It will make sense later |
View from lunch above Funchal where I nearly finished the below |
We arrived in Porto Santo, Madeira's
baby sister at on Wednesday 26th May, a passage of 4 days against the
5 days as estimated.
Landfall, Porto Santo |
From the town Pier looking towards the Marina |
Although shorter than our crossing of Biscay
from Plymouth to A Curona, it somehow seemed more of a true ocean
passage. We had experienced similarly rough weather for periods of
both passages, albeit not full gales. Tony's seasickness was worse at
the beginning of this passage, resulting in us heaving too on our
second day so we could both get some rest, and probably contributed
to the feeling of truly being on an ocean journey. That's why Madeira
rather than Curona or Lisbon seems the right place to reflect on the
voyage and experience to date.
For the more voyaged, this is small
beer but at the age of 58 it's been my first step into the world of
the oceans and voyaging.
So what did I expect? What was it like?
Have I enjoyed it? Do I want to do more? Etc, etc.

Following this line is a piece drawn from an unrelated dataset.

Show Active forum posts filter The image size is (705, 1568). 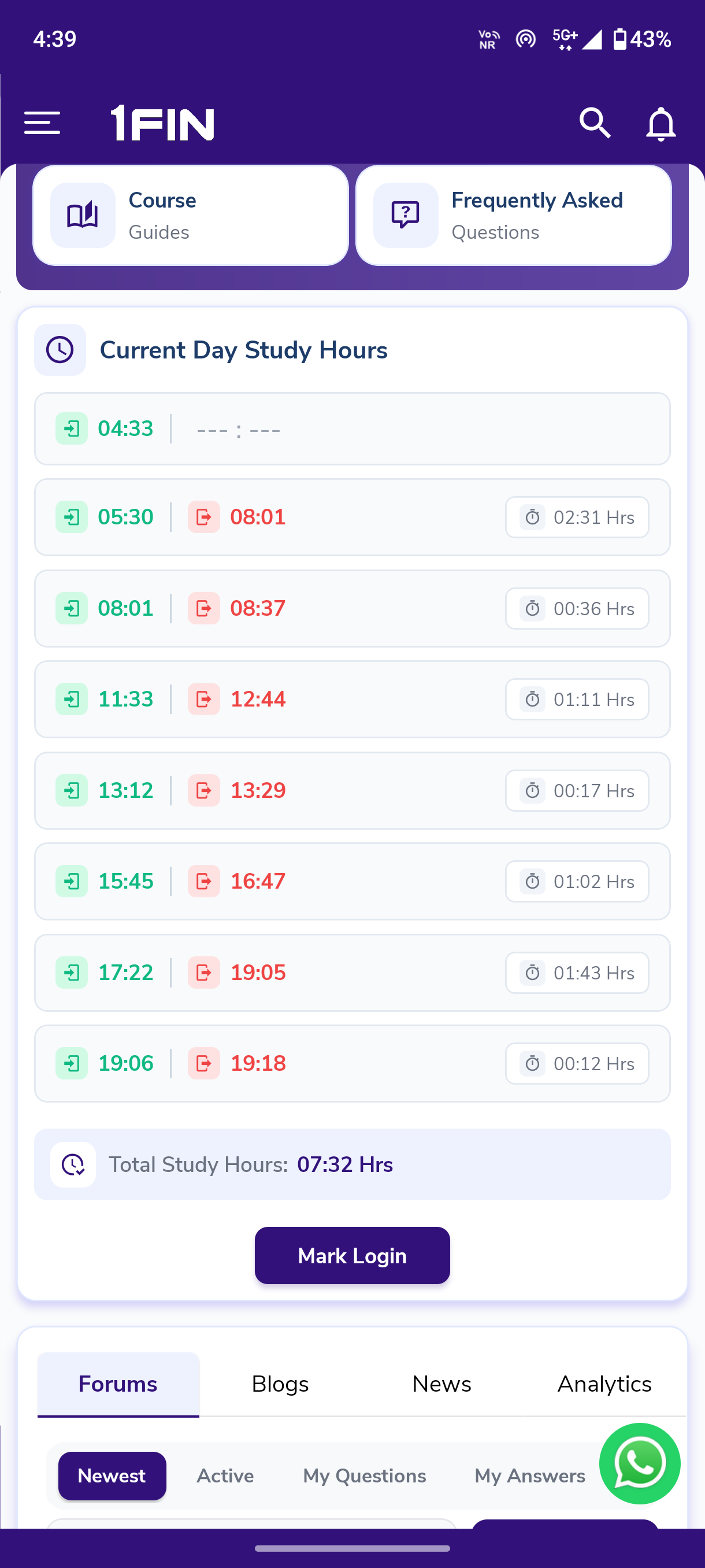tap(225, 1475)
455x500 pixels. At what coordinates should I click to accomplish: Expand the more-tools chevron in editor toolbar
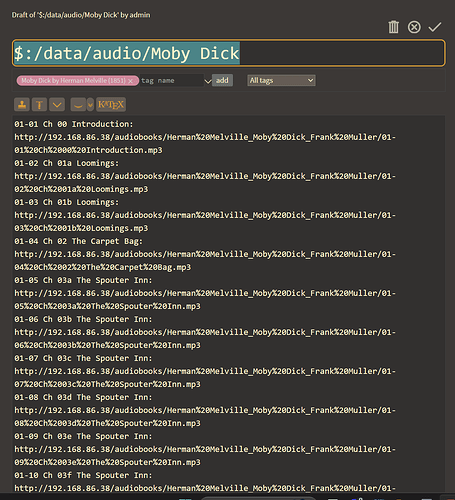click(x=57, y=105)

The strange thing about sailing is that
I am always keen to be off but then before very long am looking
forward to arriving. I'm actually writing these and the previous
words some 70 miles before our arrival at Port Santo whilst off watch
(1900 – 2200) and apart from, working the boat, resting, reading,
sleeping, cooking, washing up and one proper wash, writing this is
the first non essential activity I have undertaken whilst at sea.

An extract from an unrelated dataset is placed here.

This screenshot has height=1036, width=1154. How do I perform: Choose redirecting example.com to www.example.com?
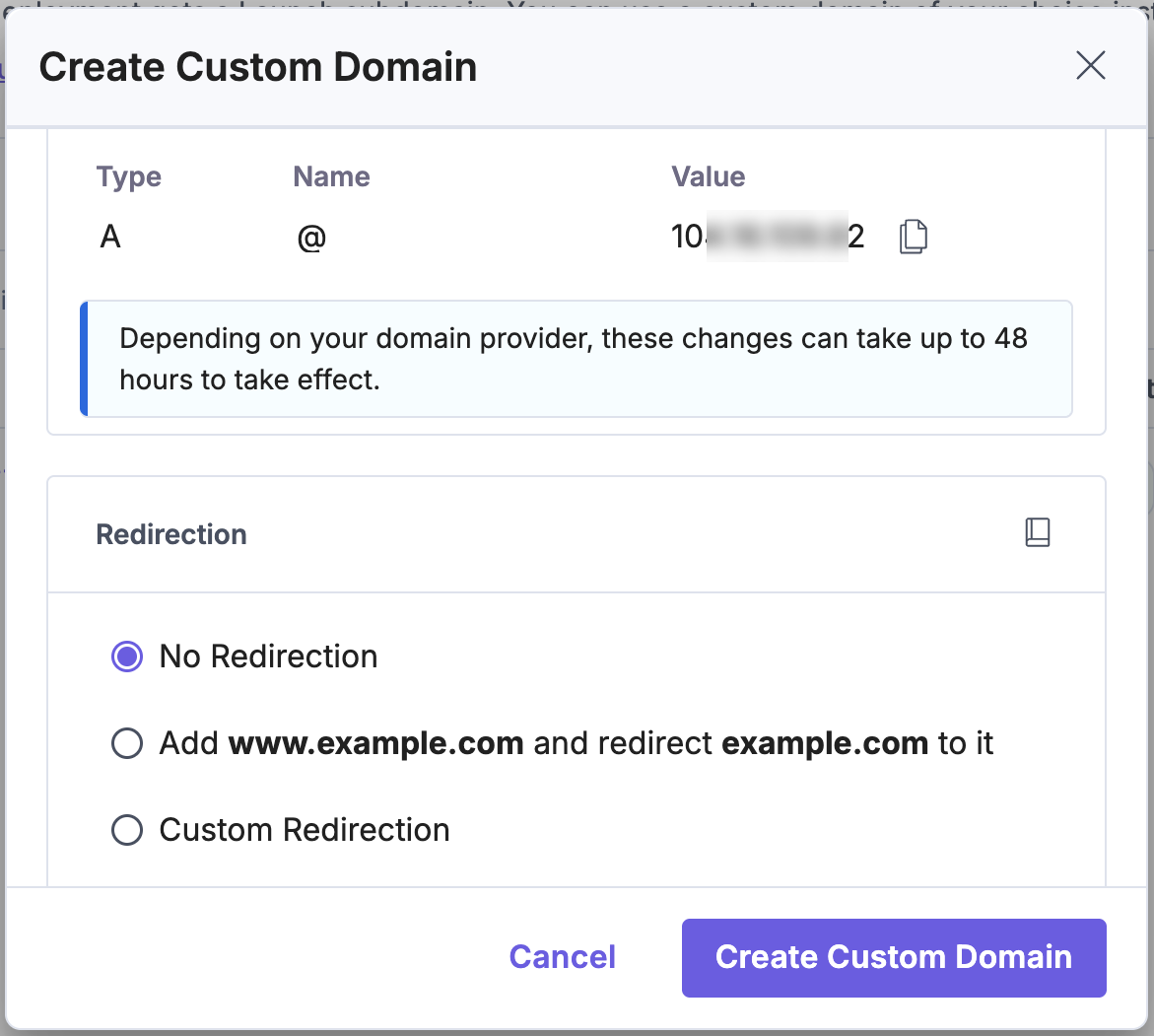tap(126, 743)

Despite the fact that Angus has more or less steered the boat
continuously on this passage, we have both I think needed to rest "do
our own thing" at sea rather than spend loads of time together
chatting. We have both found that it takes a couple of days to adjust
to the rhythm of a small sailing boat at sea. During the first 48
hours the persistent tiredness this causes means that we spend all
our off-watch time desperately trying to sleep. During this period,
whilst trying to sleep, I experienced continuous and persistent micro
day dreams – a succession of often bizarre images would flash
across my consciousness but I was still quite awake. It was only on
night three that I experienced sleep properly and even then it took a
long time coming. Three hours on three hours off with perhaps one
hour of the three off hours asleep still leaves us needing to grab
sleep during the day too. No doubt more time spent continuously at
sea would improve the sleep rate but so far the activity I had
anticipated – practising use of the sextant- just has not happened.
The sextant has stayed in its box and my good intentions have come to
nought thus far.
I've used up 1 hour of my off watch
writing this and so am off in search of sleep, again!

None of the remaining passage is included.